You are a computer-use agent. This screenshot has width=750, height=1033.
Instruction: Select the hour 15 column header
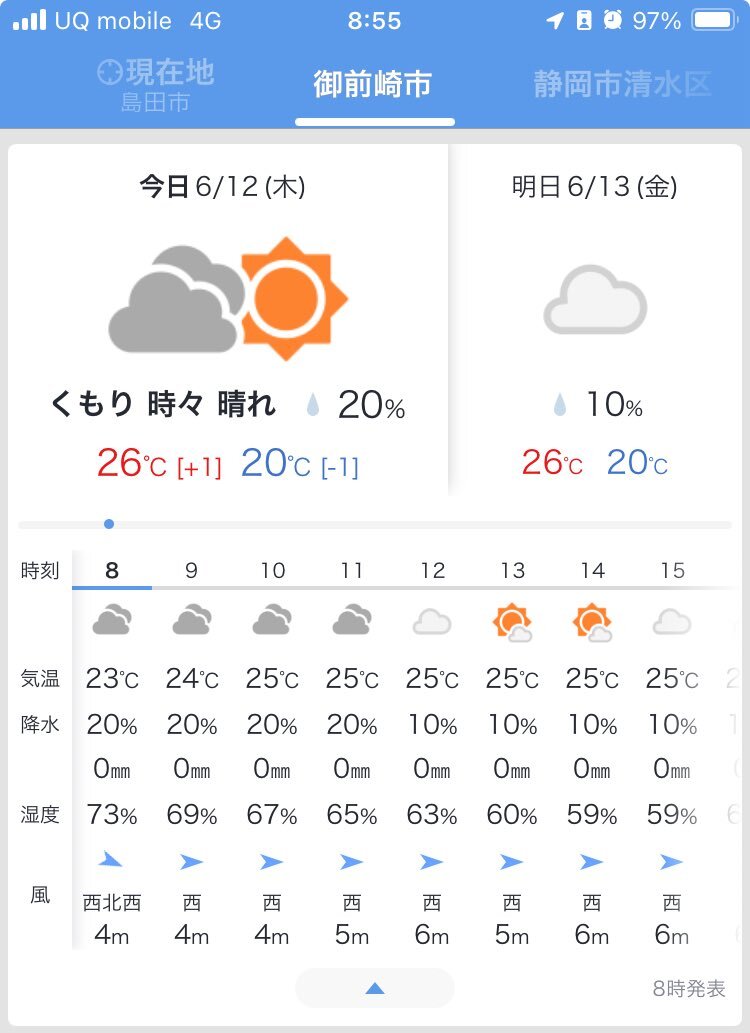673,570
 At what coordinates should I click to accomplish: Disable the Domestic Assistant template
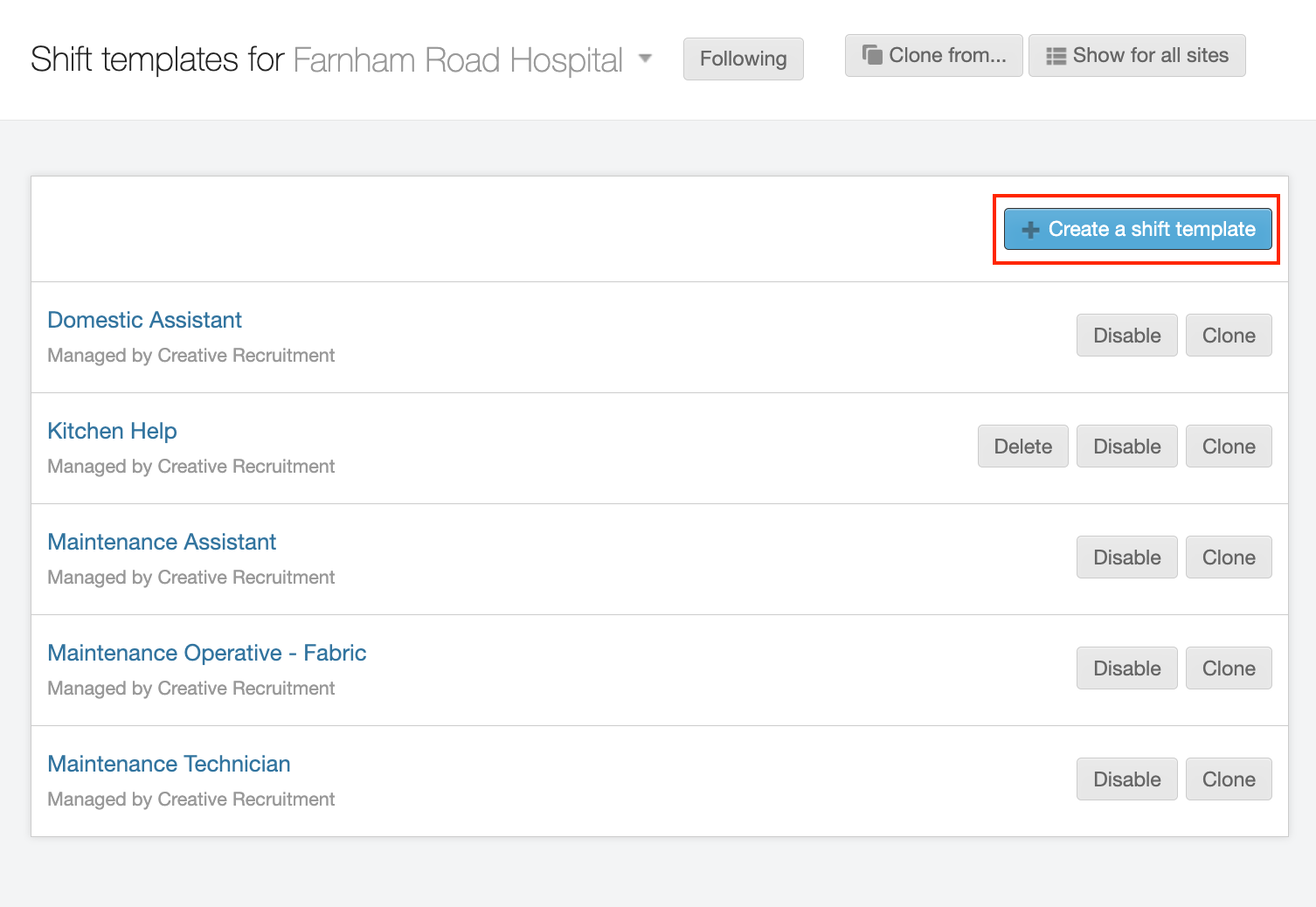[1126, 336]
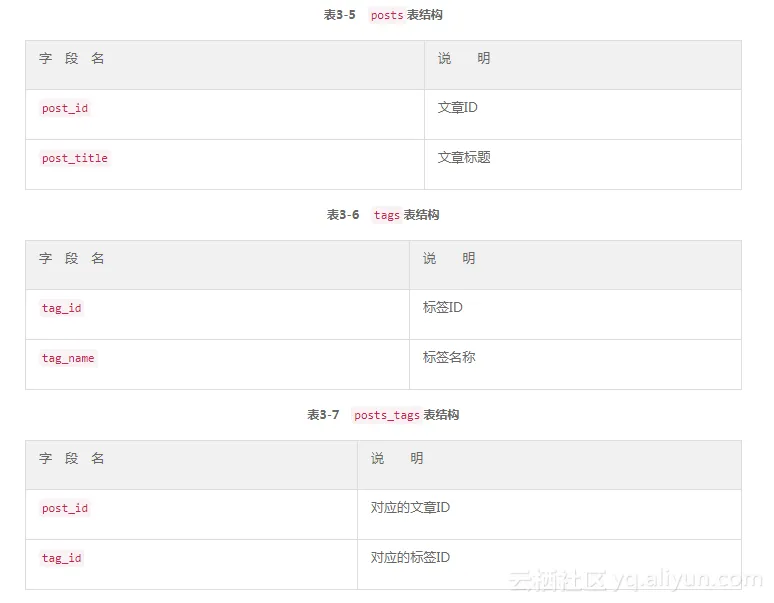Click the post_id code in posts table
This screenshot has height=603, width=774.
pos(65,108)
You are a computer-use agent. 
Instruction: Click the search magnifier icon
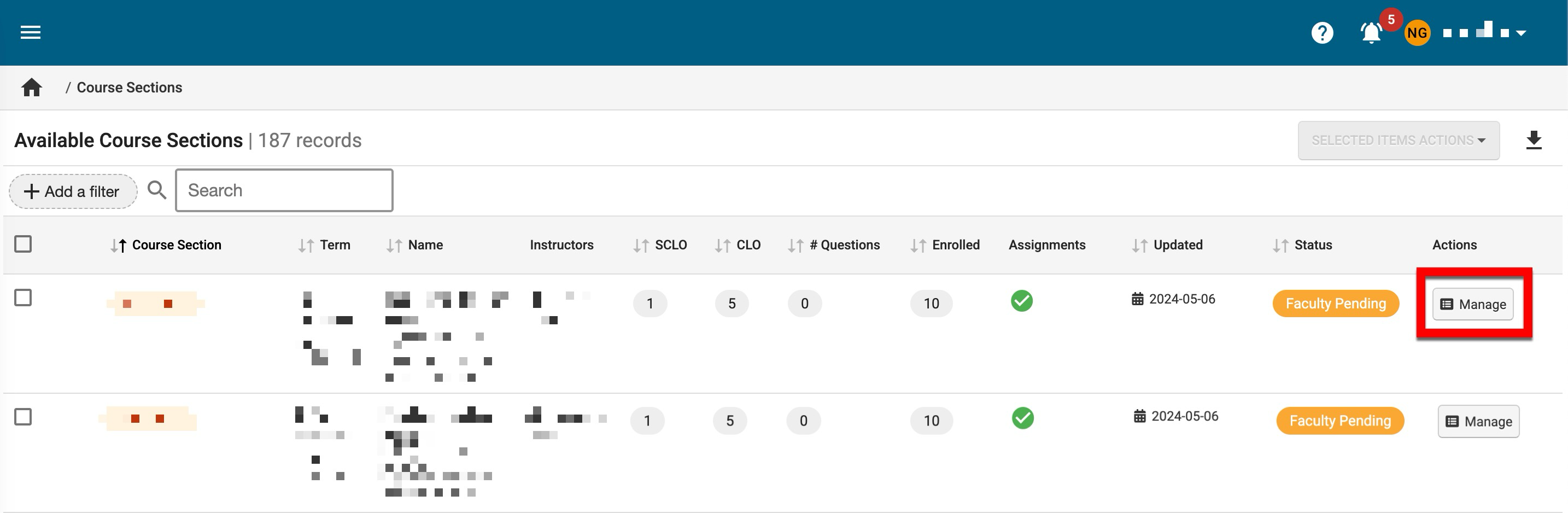157,190
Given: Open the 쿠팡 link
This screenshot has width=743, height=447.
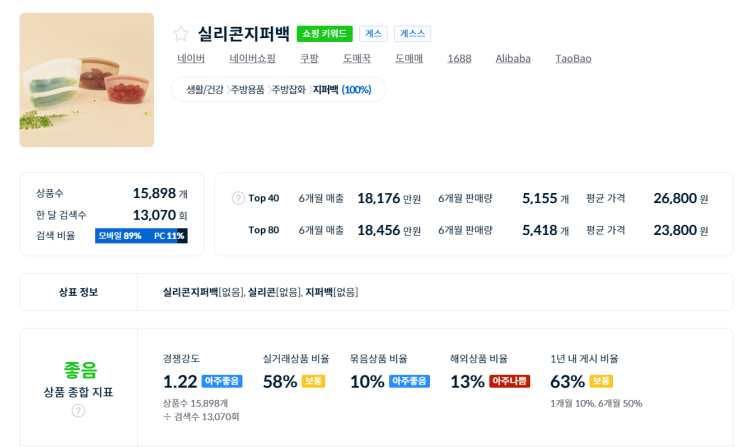Looking at the screenshot, I should pos(309,58).
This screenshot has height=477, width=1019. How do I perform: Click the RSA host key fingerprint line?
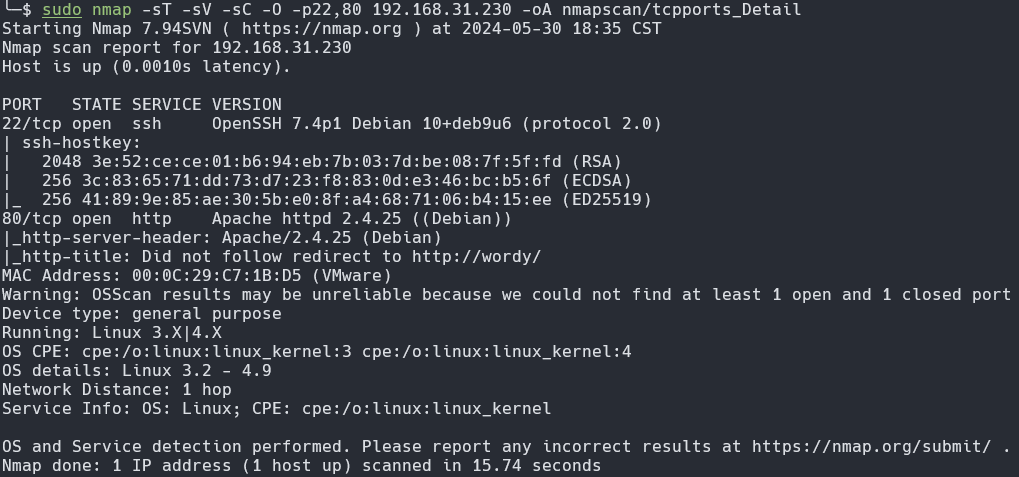tap(331, 162)
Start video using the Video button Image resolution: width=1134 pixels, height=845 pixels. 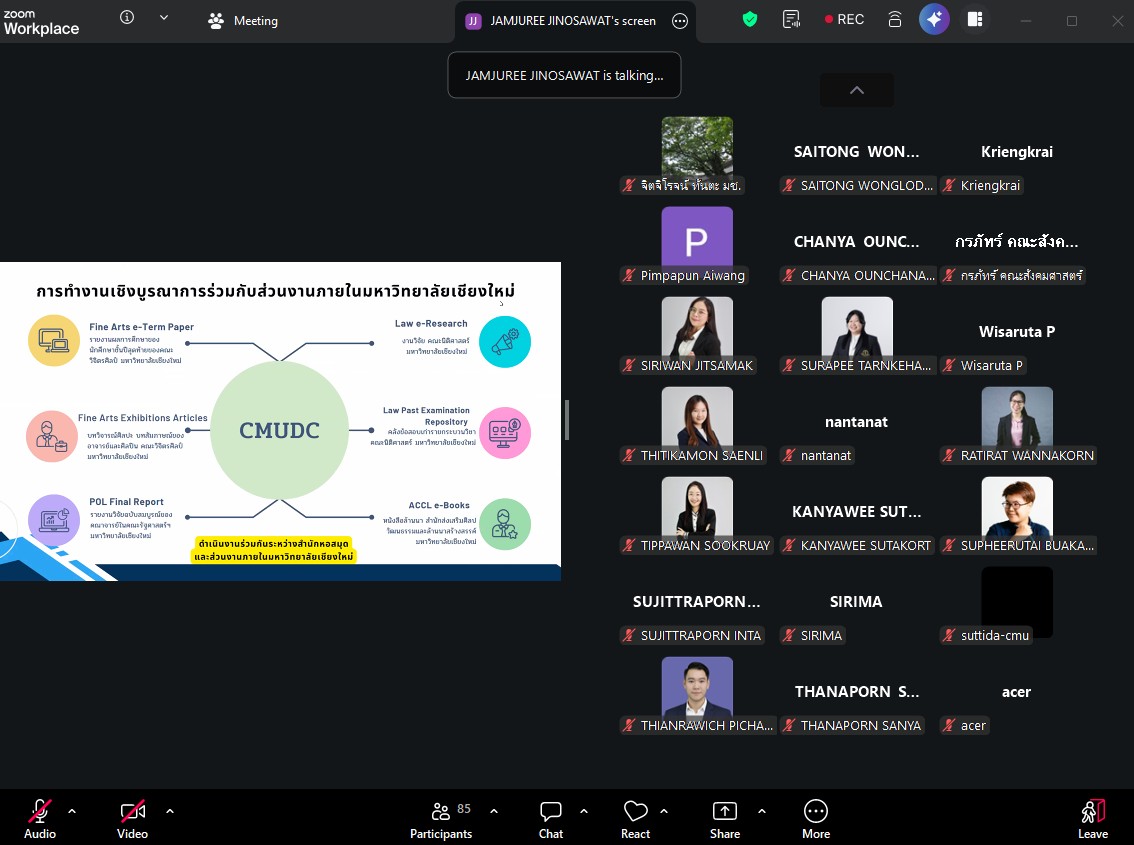132,819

□ □ □ □ □ □ □

* **Directions for this task**:
Go through the material above, find each line with the string "computer", and copy it.

* **Problem solution**:
You are a computer-use agent. This screenshot has width=750, height=1033.
You are a computer-use agent. 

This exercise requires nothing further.